# Start of Document extract

Graphical Notes on Machine Learning — Gradient Descent

Demystifying Gradient Descent: A Visual Guide to Understanding and Applying this Optimization Technique

6 min readMar 4, 2024

Gradient descent (fun) illustration by author

Gradient descent — is an optimization algorithm, which commonly used in machine learning to find the optimal parameters for the models during training step. Imagine you’re lost in a hilly landscape and want to find the lowest valley. Gradient descent helps you get there by iteratively taking steps in the direction that goes downhill the fastest as in above illustration.

Recap on cost function

Cost function — also sometimes called a loss function, is a mathematical tool used in machine learning to evaluate how well a model is performing. It essentially quantifies the error between the predicted values of the model and the actual values it’s trying to learn from. In each application, the cost function can be any function regarding problem setting. In our example here, we will see the simplest form of linear regression as representing the main equation using throughout the note.

Cost function and goal of gradient descent (image by author)

Goal — minimize the cost function J(w,b) by finding the optimal values of w and b.

How does gradient descent work in a simple way

Gradient descent starts with initializing the position of (w, b) on the graph, where the location keeps reflecting back on the cost function J, or random values of w and b anywhere at the initial step. And then, the algorithm performs repeating steps to update parameters w and b until the trajectory reaches somewhere closer to the local minima.

How does gradient descent work (image by author)

Gradient descent algorithm

Let’s dive deeper into the Gradient Descent algorithm!

# End of Document extract

Written request 1:
According to the gradient descent notes, what is the goal of gradient descent?
Written request 2:
Go on with the gradient descent notes, starting after the sentence "Let’s dive deeper into the Gradient Descent algorithm!"
The lines after the gradient descent text are not needed.

# Start of Listed entries

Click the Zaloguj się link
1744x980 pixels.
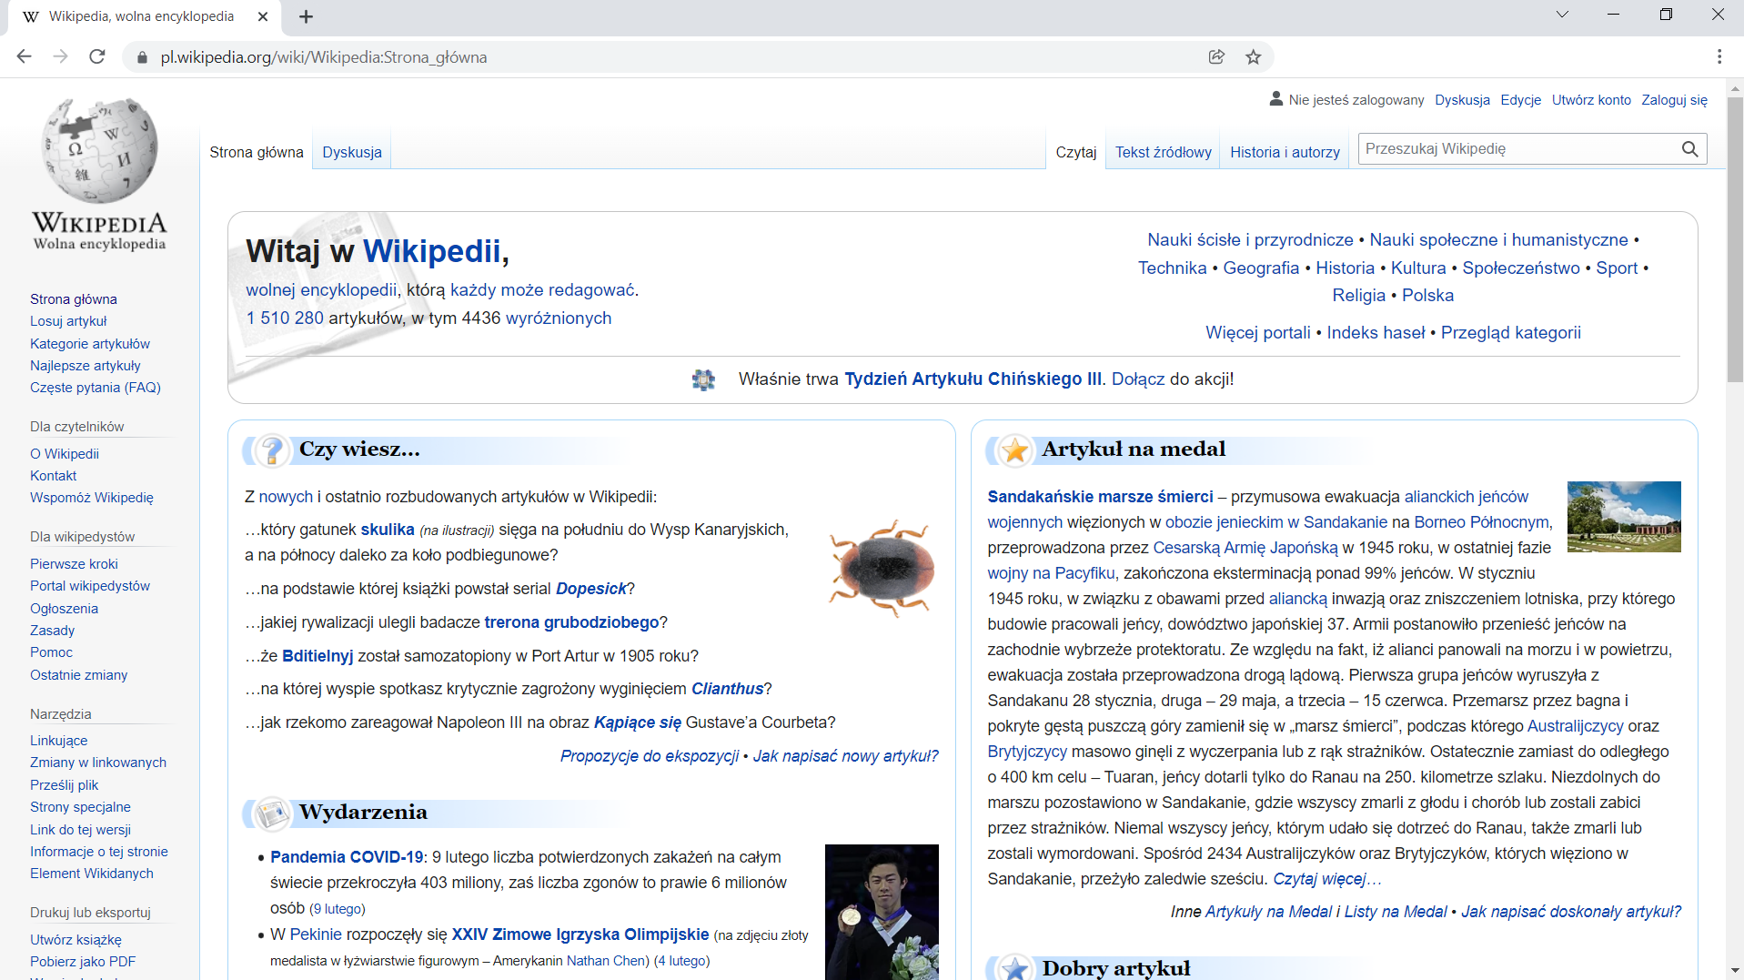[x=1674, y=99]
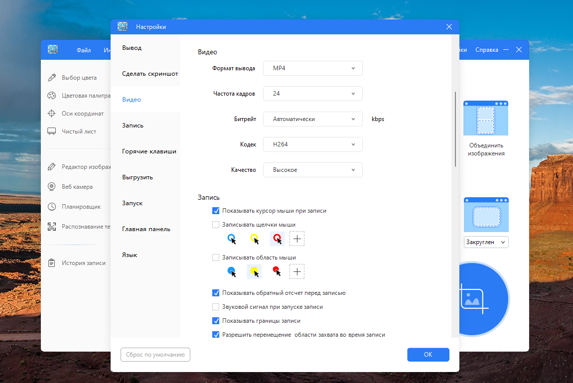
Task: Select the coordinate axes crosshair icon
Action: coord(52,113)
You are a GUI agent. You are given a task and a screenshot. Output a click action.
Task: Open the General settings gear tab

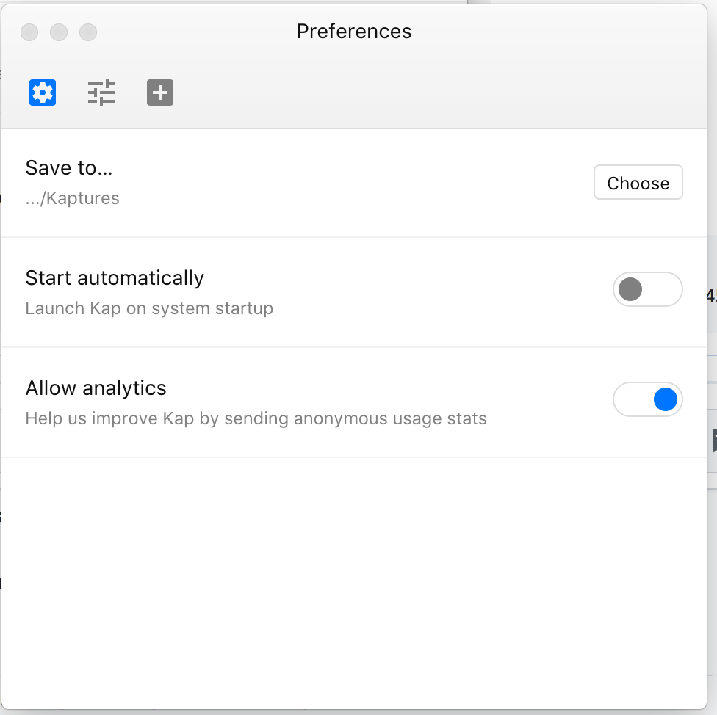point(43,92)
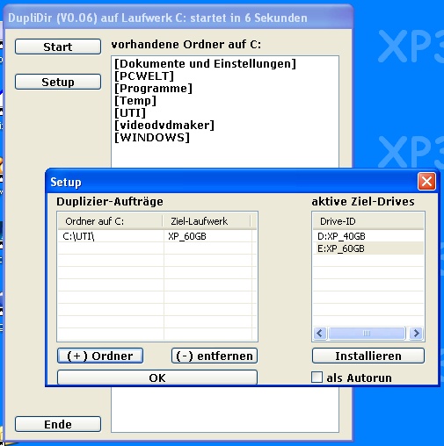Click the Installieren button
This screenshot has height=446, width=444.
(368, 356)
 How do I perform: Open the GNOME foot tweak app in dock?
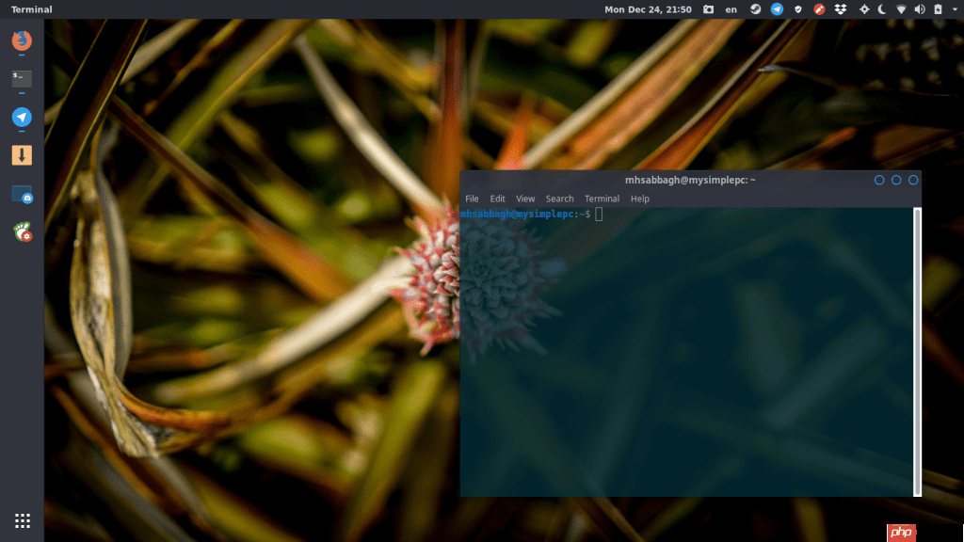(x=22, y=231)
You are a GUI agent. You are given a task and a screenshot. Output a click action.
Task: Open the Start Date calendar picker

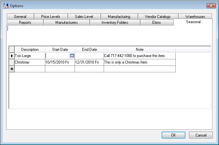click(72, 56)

# End of Listed entries

Task result 1:
The goal is to minimize the cost function J(w,b) by finding the optimal values of w and b.

Task result 2:
The update rule for each parameter is determined by the learning rate and the partial derivative of the cost function with respect to that parameter.

Here’s a step-by-step breakdown:

Start with a guess — You begin with an initial guess for the position of the minimum (like a random point on the graph). This guess represents the initial values of the model’s parameters.
Calculate the gradient — The gradient tells you the direction of steepest descent at your current position. It’s like having a compass that points downhill. Mathematically, the gradient is calculated using calculus.
Take a step — You move in the negative direction of the gradient by a small amount called the learning rate. This ensures you don’t jump over the valley but gradually descend towards it. The learning rate controls how big of a step you take; a larger rate means faster movement but also a higher risk of missing the valley altogether.
Repeat — Go back to step 2 and keep calculating the gradient at your new position. Update your position based on the new gradient and learning rate.
Convergence — Continue iterating (steps 2–4) until you reach a point where the cost function doesn’t change much anymore, or you meet a pre-defined stopping criterion. This indicates you’ve (hopefully) found a minimum.

Intuition

Here are some general intuition during the updating towards the goal of finding the lowest point (the minimum) in this graph. From the derivative terms in the update for w, we can see that the differentiation of the cost function represents the slope of the function J. If the slope is positive, the update value (learning rate) will be subtracted, making the step size smaller over time. Conversely, if the slope is negative, the update value will be added, making the step size larger over time until it reaches a minimum, which is often close to zero.

Learning rate

Learning rate — is a crucial hyperparameter in the update term. It controls the step size taken by the algorithm during each iteration as it navigates towards the minimum of a cost function.

An appropriate learning rate helps the algorithm converge smoothly to the minimum point, meaning it reaches the optimal solution efficiently and avoids getting stuck in local minima (false bottoms).

Learning rate is too small or too large (image by author)

When the learning rate is too small, it can cause slow convergence during the training, reflecting on the tiny step on algorithm takes significantly longer time to reach the minimum point.

When the learning rate is too small, this can cause the oscillation and instability. The algorithm takes large steps, potentially overshooting the minimum point and oscillating around it, resulting that it will never reach the minimum point.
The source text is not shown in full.